#### ABOUT THIS EXERCISE
When a line below contains the word "result", copy that line.

#### RAW DATA
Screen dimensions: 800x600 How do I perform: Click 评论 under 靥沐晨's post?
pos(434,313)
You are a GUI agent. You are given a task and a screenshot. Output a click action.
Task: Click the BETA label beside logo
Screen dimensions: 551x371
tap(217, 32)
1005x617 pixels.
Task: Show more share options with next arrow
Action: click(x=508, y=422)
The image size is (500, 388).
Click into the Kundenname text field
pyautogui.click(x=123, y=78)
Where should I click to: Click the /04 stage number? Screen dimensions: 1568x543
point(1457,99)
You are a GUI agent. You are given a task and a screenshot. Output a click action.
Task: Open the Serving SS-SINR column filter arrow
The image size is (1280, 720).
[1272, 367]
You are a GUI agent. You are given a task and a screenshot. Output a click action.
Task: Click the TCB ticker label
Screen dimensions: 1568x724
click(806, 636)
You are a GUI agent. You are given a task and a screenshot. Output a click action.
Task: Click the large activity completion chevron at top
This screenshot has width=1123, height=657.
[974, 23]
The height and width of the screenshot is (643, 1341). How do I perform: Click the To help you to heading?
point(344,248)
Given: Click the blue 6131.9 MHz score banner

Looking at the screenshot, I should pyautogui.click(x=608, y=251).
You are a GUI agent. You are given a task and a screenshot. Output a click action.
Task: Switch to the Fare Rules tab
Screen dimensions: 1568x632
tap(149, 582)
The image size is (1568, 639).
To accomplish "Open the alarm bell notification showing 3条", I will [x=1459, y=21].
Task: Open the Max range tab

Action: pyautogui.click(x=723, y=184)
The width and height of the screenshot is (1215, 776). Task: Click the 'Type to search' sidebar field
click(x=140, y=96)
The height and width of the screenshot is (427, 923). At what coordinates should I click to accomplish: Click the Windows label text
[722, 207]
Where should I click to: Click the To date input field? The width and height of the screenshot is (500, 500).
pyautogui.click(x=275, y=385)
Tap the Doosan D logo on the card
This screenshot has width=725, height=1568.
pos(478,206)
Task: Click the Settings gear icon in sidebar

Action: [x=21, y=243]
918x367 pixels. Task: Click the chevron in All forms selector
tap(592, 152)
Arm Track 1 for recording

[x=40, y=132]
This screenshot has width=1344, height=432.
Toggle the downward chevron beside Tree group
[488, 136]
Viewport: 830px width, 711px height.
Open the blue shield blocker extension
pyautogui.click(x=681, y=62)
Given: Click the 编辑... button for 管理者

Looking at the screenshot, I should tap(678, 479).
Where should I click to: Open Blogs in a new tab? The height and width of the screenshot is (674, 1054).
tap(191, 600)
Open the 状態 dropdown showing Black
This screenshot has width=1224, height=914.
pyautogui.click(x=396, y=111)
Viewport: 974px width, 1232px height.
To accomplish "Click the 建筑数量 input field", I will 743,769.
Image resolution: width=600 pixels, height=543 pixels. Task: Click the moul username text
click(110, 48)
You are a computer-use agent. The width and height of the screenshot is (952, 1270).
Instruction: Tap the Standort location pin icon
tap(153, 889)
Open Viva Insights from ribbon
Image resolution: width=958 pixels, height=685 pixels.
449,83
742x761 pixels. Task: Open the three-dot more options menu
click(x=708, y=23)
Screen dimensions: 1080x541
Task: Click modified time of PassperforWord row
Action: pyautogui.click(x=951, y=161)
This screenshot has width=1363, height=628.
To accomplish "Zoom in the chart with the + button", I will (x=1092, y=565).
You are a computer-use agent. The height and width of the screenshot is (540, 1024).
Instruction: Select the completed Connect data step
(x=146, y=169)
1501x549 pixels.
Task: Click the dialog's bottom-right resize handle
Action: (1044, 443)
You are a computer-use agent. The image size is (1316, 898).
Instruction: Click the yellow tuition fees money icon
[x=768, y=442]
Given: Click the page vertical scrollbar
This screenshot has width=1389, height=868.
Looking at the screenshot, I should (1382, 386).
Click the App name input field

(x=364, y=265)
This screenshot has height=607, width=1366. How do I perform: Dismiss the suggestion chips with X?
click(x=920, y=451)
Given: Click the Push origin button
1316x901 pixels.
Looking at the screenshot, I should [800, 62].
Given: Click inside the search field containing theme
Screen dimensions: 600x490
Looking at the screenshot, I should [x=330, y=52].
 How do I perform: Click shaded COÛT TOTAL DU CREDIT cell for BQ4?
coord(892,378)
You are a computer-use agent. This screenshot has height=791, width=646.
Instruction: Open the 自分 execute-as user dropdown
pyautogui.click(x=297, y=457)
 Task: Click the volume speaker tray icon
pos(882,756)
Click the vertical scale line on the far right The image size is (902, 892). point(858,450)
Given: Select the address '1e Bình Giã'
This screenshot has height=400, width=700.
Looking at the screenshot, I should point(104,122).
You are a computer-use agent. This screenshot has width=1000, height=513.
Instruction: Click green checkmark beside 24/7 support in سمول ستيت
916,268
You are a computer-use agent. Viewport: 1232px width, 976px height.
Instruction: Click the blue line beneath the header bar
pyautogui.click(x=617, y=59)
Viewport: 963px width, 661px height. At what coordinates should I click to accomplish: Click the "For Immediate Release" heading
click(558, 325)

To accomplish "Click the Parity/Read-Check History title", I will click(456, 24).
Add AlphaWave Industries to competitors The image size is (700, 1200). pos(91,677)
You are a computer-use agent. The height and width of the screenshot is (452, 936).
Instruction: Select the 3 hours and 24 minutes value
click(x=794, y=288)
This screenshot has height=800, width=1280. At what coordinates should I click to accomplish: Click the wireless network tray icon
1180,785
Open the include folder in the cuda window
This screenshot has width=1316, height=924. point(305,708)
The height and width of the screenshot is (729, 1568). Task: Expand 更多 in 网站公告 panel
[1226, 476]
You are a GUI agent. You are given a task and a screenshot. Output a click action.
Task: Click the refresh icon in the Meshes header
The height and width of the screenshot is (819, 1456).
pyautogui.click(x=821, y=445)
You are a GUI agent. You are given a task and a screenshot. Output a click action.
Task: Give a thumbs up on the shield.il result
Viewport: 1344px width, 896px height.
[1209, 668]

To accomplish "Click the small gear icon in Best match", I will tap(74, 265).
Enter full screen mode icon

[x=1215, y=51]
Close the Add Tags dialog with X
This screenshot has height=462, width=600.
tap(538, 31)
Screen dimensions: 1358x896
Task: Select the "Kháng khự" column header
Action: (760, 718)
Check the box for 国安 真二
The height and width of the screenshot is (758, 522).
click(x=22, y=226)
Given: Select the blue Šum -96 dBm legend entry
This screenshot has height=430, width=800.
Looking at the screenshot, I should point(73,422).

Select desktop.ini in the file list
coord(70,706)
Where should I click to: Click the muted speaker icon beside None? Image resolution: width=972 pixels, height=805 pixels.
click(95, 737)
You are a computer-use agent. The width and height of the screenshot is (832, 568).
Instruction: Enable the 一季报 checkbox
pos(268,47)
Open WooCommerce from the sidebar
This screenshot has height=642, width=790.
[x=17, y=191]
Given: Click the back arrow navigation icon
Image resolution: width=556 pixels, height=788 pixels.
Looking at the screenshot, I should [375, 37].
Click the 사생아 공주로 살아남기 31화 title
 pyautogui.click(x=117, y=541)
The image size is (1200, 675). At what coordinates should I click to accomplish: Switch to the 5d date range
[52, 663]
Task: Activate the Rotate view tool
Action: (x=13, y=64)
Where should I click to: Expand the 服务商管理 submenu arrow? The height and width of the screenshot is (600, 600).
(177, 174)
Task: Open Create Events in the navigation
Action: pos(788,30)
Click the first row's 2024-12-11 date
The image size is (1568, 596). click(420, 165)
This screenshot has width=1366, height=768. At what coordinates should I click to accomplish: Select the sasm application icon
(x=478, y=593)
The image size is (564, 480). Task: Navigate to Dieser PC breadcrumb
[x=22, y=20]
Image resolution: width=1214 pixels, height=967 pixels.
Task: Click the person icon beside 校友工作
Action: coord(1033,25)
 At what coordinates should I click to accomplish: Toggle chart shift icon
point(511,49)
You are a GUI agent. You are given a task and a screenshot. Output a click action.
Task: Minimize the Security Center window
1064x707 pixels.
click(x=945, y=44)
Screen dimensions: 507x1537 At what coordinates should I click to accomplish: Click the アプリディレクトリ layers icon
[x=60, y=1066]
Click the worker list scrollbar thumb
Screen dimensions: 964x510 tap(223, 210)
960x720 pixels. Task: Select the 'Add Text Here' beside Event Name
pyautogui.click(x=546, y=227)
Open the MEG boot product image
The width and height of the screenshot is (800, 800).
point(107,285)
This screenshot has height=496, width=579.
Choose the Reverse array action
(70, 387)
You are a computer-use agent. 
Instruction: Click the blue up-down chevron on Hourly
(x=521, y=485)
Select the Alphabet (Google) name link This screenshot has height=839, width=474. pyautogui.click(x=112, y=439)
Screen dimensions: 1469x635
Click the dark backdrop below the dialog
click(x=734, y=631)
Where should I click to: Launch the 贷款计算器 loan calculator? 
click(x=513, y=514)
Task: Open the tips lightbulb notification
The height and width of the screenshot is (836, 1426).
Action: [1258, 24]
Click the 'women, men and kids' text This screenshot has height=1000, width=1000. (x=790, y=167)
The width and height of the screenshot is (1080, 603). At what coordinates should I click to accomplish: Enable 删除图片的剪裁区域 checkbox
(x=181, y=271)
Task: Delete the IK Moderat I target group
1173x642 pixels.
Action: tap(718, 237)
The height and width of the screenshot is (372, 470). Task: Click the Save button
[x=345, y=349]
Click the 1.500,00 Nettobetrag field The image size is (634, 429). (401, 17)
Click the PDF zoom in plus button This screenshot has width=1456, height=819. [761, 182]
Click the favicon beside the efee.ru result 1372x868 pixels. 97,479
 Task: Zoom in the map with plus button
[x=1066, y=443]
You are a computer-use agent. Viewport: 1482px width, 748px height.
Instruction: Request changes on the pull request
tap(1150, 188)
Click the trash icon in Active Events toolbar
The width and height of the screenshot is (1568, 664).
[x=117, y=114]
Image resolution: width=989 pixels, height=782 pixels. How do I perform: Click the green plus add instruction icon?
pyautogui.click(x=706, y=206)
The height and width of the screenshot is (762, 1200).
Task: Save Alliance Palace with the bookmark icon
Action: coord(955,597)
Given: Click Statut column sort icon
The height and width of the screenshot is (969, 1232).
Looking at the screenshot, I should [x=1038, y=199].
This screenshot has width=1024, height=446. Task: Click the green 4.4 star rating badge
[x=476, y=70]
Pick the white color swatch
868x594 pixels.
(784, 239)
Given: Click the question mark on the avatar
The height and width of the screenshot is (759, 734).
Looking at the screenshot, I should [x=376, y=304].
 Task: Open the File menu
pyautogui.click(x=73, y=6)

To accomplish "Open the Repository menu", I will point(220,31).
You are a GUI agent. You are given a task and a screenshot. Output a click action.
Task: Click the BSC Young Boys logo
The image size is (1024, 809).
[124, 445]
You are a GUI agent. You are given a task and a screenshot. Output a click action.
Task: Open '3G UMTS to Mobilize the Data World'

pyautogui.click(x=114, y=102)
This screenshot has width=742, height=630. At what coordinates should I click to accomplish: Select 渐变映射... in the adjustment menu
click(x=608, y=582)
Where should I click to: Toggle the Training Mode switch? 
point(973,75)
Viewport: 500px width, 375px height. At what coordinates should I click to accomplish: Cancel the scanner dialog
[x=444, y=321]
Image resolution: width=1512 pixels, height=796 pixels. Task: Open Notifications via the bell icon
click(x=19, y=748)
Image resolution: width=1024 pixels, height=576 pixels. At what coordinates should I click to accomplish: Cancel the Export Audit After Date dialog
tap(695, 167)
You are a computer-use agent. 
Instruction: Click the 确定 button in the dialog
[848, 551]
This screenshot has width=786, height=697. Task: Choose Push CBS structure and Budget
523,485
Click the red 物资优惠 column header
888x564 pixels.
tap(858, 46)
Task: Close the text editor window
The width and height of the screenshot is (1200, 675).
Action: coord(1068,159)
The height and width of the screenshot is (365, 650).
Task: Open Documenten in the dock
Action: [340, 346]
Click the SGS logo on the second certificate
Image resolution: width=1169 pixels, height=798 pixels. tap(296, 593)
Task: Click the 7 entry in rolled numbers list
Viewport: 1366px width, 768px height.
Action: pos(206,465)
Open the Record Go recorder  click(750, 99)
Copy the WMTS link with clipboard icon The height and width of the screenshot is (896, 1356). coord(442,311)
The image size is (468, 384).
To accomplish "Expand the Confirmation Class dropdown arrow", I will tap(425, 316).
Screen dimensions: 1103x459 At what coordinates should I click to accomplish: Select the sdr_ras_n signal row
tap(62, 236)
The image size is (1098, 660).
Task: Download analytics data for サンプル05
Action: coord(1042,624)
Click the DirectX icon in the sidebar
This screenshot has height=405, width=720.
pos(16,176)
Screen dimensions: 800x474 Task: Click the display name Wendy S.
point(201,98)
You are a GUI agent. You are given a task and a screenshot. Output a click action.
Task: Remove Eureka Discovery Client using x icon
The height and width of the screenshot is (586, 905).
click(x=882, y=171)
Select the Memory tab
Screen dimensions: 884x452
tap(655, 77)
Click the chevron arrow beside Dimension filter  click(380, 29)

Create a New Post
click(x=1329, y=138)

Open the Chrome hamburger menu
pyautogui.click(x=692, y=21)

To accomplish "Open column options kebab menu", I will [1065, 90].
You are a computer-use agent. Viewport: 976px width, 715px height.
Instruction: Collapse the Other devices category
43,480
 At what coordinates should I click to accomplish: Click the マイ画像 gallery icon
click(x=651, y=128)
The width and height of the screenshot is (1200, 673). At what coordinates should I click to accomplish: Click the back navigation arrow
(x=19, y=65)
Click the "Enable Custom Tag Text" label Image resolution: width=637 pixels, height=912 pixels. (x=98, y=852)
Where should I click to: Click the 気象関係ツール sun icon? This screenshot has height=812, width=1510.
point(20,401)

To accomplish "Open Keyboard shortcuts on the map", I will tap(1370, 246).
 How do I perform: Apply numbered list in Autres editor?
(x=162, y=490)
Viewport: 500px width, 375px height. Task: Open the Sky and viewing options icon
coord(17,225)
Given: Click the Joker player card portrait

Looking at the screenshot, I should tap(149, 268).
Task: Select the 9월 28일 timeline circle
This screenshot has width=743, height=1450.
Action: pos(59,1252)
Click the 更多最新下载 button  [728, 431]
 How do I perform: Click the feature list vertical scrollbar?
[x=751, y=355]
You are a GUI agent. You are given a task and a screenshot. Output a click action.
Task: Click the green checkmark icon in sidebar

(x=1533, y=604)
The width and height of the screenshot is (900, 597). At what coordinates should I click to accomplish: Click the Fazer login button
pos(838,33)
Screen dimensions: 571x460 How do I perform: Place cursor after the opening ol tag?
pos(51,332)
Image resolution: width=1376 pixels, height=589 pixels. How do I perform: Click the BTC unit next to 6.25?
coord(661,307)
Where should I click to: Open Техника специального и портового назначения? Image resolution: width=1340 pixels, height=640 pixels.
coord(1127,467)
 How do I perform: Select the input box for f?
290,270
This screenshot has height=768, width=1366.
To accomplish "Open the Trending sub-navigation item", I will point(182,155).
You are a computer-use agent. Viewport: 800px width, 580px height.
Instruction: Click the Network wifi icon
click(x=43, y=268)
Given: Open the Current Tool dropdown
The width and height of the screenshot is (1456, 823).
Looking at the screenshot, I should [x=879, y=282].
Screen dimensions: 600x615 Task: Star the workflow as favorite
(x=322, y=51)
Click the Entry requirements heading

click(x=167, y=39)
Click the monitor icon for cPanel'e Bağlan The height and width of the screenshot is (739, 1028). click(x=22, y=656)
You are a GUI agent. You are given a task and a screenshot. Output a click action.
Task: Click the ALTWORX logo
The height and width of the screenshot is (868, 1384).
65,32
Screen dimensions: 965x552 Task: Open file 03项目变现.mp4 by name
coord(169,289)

#### COMPLETED TASK
Task: Give a thumbs up on the shield.il result
Click the favicon beside the efee.ru result 1372x868 pixels. 97,479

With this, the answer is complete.